Premier vomissement. Avec Thomas on se regarde, nous demandant si on a bien compris. Elle continue son speech.
        
         – La torture et les exécutions. Alors oui. Il y a eu des morts. On parle de beaucoup de torturés. Ce que l’on sait c’est que le général ne voulait pas en arriver là. Qu’il a été désobéi par beaucoup de ses commandants […] beaucoup de ses opposants l’on comparé à Hitler…
          – Ooooooooooooooooo (un cri de consternation général de cette noble assemblée de retraités yankees)
         – Mais tout ça est très exagéré. On sait que le général était un homme bon, qui aimait beaucoup sa famille et les enfants.
Je re vomis. Mais le pire est dans la fin de cette brillante intervention.
       
         – Alors aujourd’hui il y a une bataille d’experts. Combien de morts ? 2.000 ? 3.000 ? Difficile à dire. (Nb : certains experts parlent de 50.000 dans les premières semaines du coup d’état !) Mais si l’on compare à ce qui s’est passé en Argentine, on peut dire que la répression au Chili a été modérée. Presque 100.000 morts pour 35 millions d’habitants en Argentine contre 3.000 pour 17 millions d’habitants au Chili.
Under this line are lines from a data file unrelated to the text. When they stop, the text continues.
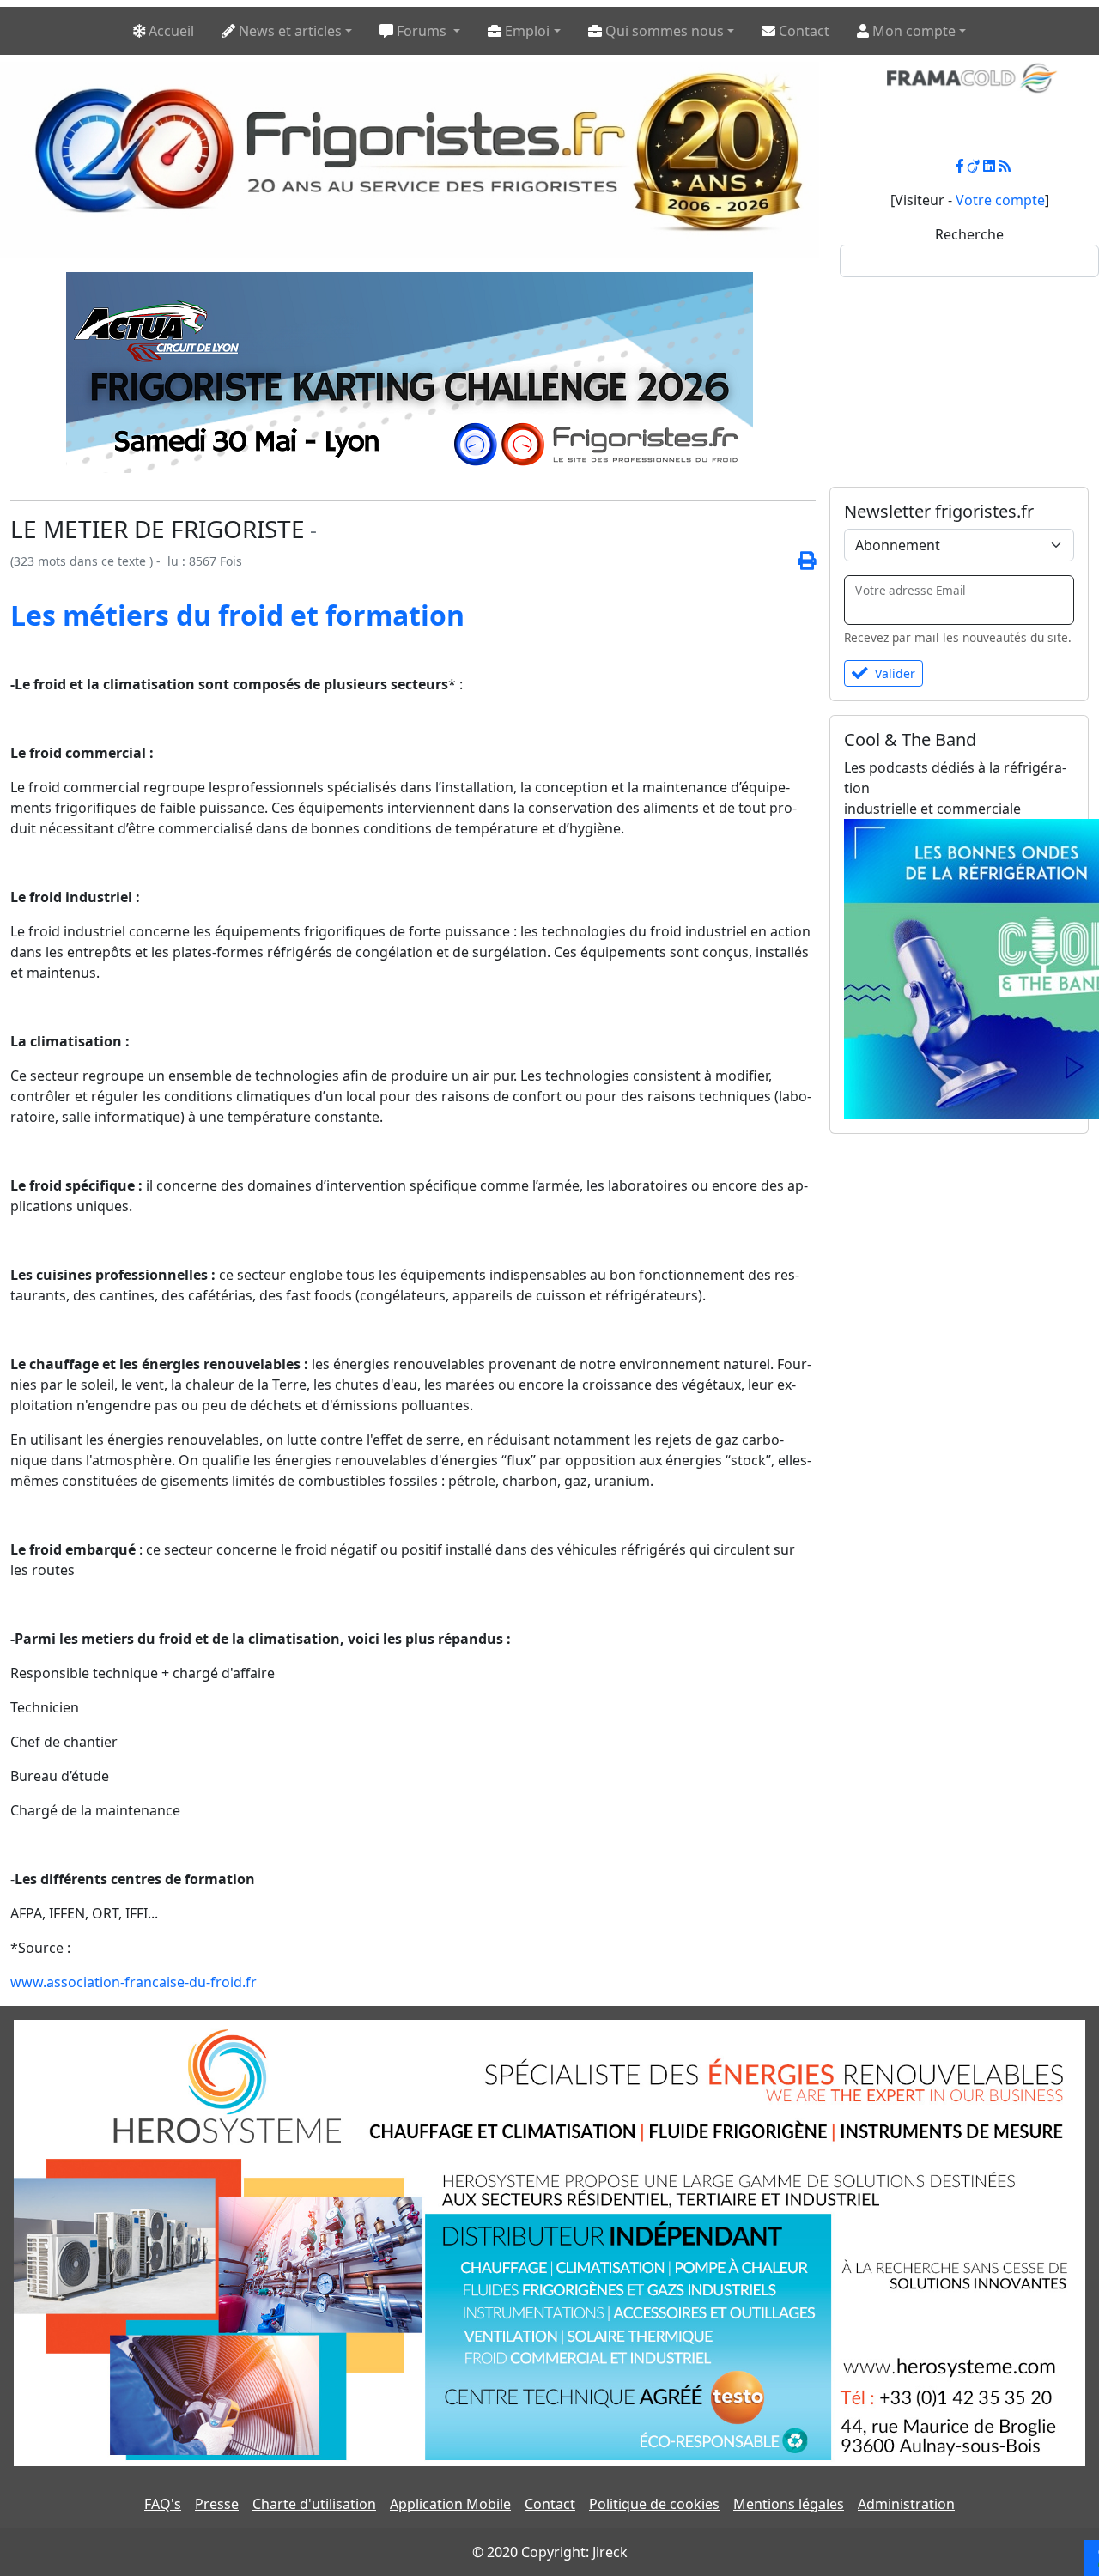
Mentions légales (788, 2503)
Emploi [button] (525, 30)
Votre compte (1000, 200)
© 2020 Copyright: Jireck (550, 2552)
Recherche (969, 234)
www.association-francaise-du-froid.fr (133, 1982)
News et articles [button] (288, 30)
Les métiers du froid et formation (237, 615)
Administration (906, 2503)
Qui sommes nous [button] (663, 30)
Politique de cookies (654, 2503)
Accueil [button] (169, 30)
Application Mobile (450, 2503)
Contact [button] (802, 30)
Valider (895, 673)
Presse (217, 2503)
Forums (421, 30)
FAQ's (162, 2503)
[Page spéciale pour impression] (800, 560)
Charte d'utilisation (314, 2503)
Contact (550, 2503)
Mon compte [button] (912, 30)
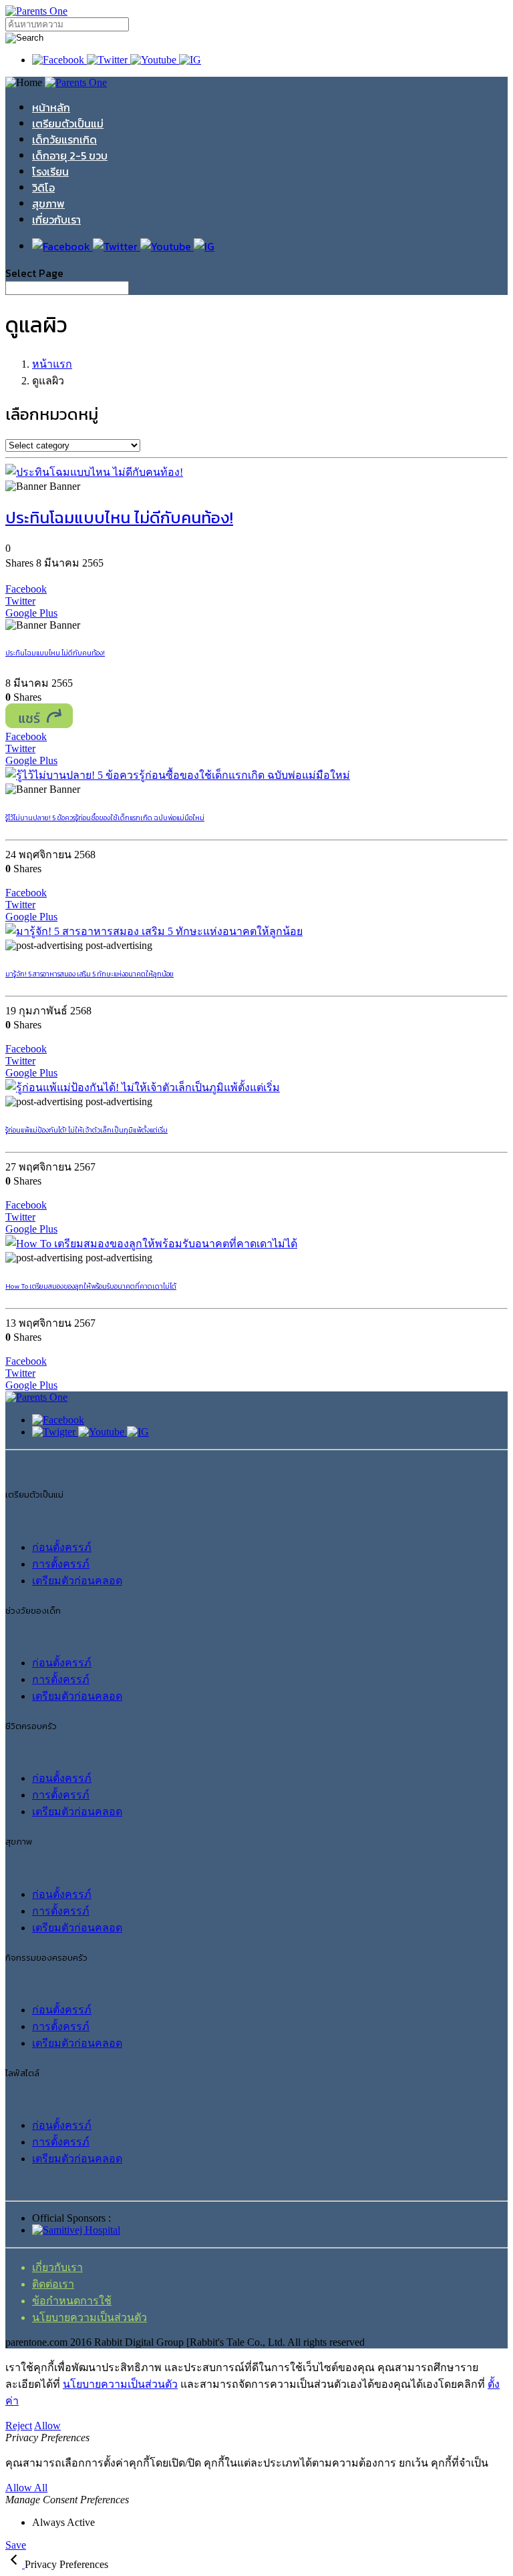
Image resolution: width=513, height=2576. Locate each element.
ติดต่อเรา (53, 2284)
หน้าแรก (52, 364)
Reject (18, 2425)
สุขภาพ (48, 204)
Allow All (26, 2487)
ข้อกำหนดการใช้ (72, 2300)
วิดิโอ (43, 188)
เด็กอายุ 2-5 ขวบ (70, 155)
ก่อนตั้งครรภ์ (62, 1547)
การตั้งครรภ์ (61, 1564)
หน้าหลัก (51, 107)
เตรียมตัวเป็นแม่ (68, 123)
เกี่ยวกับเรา (56, 220)
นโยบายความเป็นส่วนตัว (89, 2317)
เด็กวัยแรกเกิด (64, 139)
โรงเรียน (50, 172)
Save (15, 2545)
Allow (47, 2425)
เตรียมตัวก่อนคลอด (77, 1580)
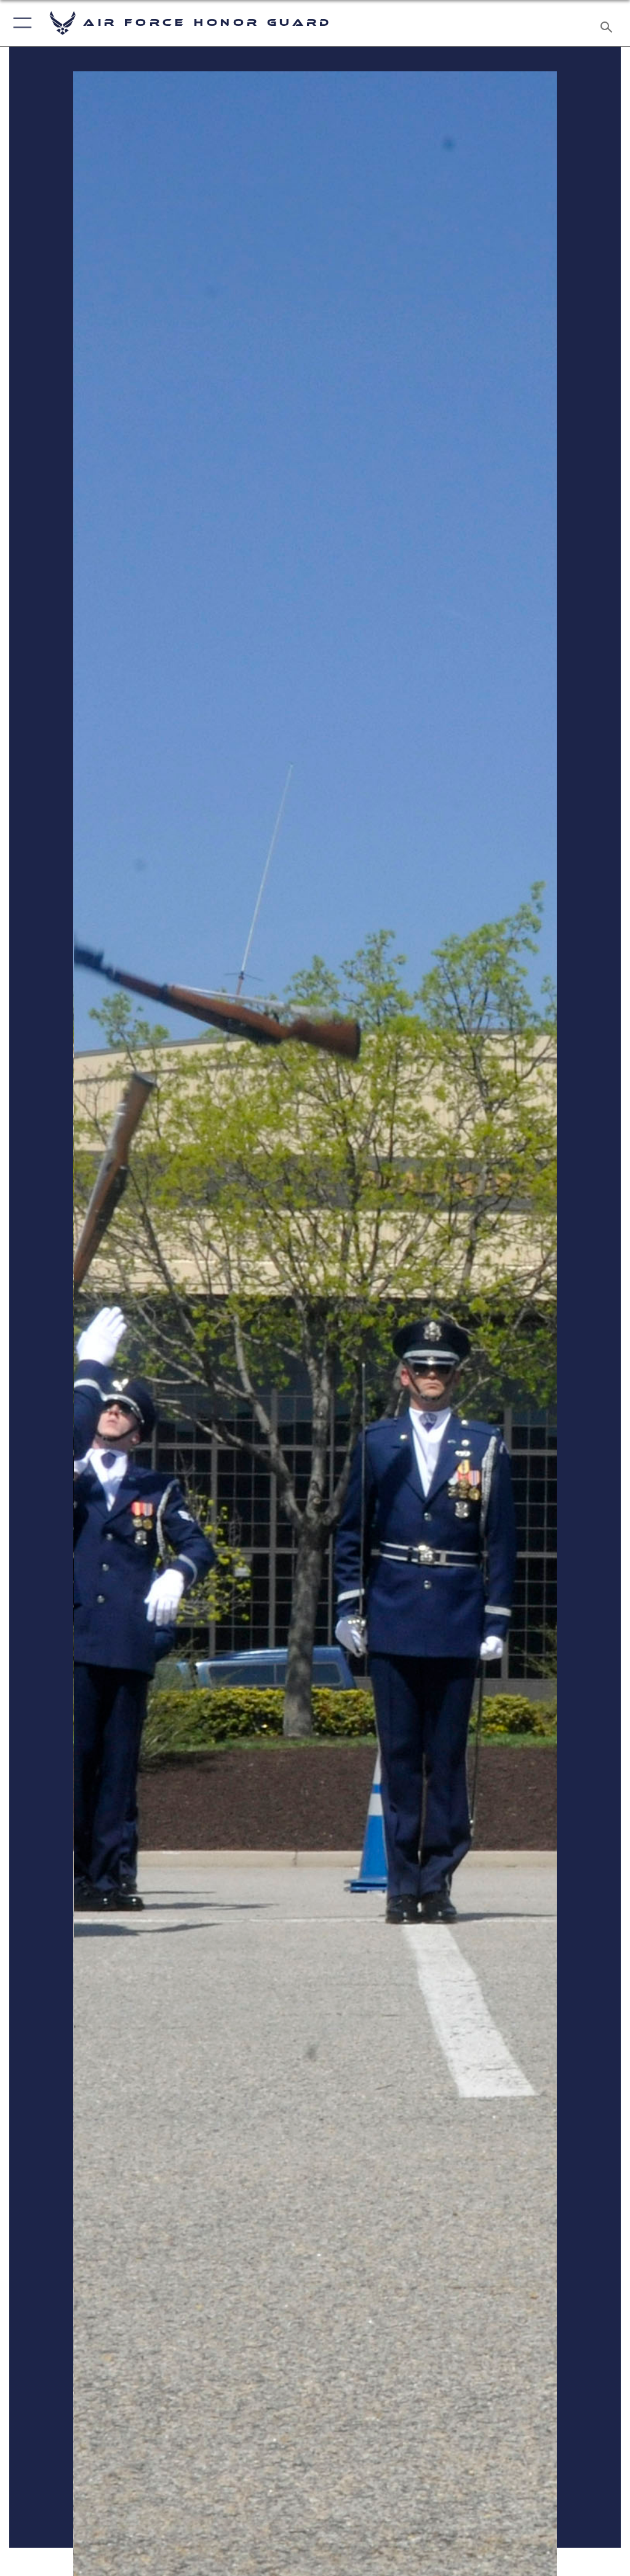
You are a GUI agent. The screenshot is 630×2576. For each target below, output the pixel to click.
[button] (20, 23)
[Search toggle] (609, 23)
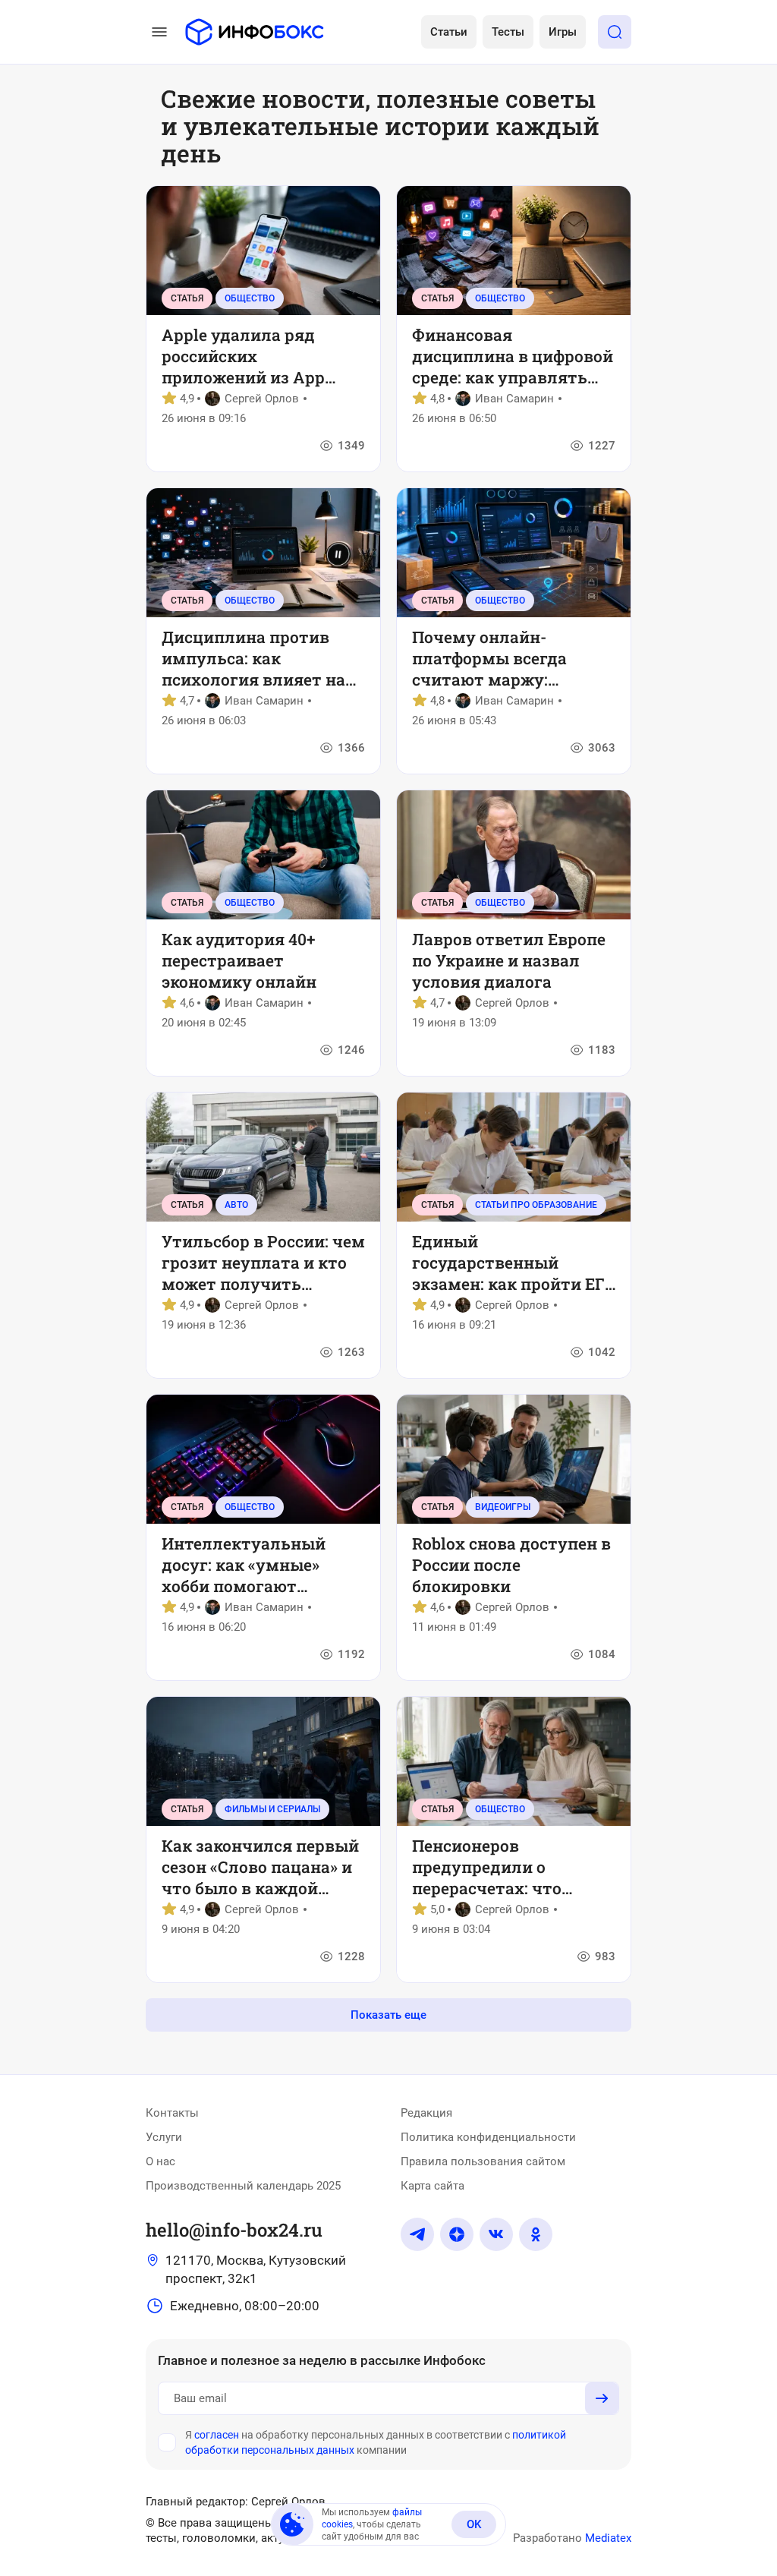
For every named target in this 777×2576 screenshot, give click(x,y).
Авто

On ne peut pas comparer.
De comprendre ce que j’entends et qu’à 2 mètres je vois mes potes, survivants, torturés, dont certains ont eu la moitié de la famille décimée, comme ce jeune homme qui demain va récupérer les crânes de son père, de ses oncles et de son grand père, tous disparus le même jour et dont les corps ont été retrouvés l’année dernière et les têtes cette année… Les vainqueurs ont toujours écrit l’histoire. Aujourd’hui le tourisme de masse impose sa propre vision des événements.  Je crois que c’est après cette réflexion que j’ai vomi pour la dernière fois.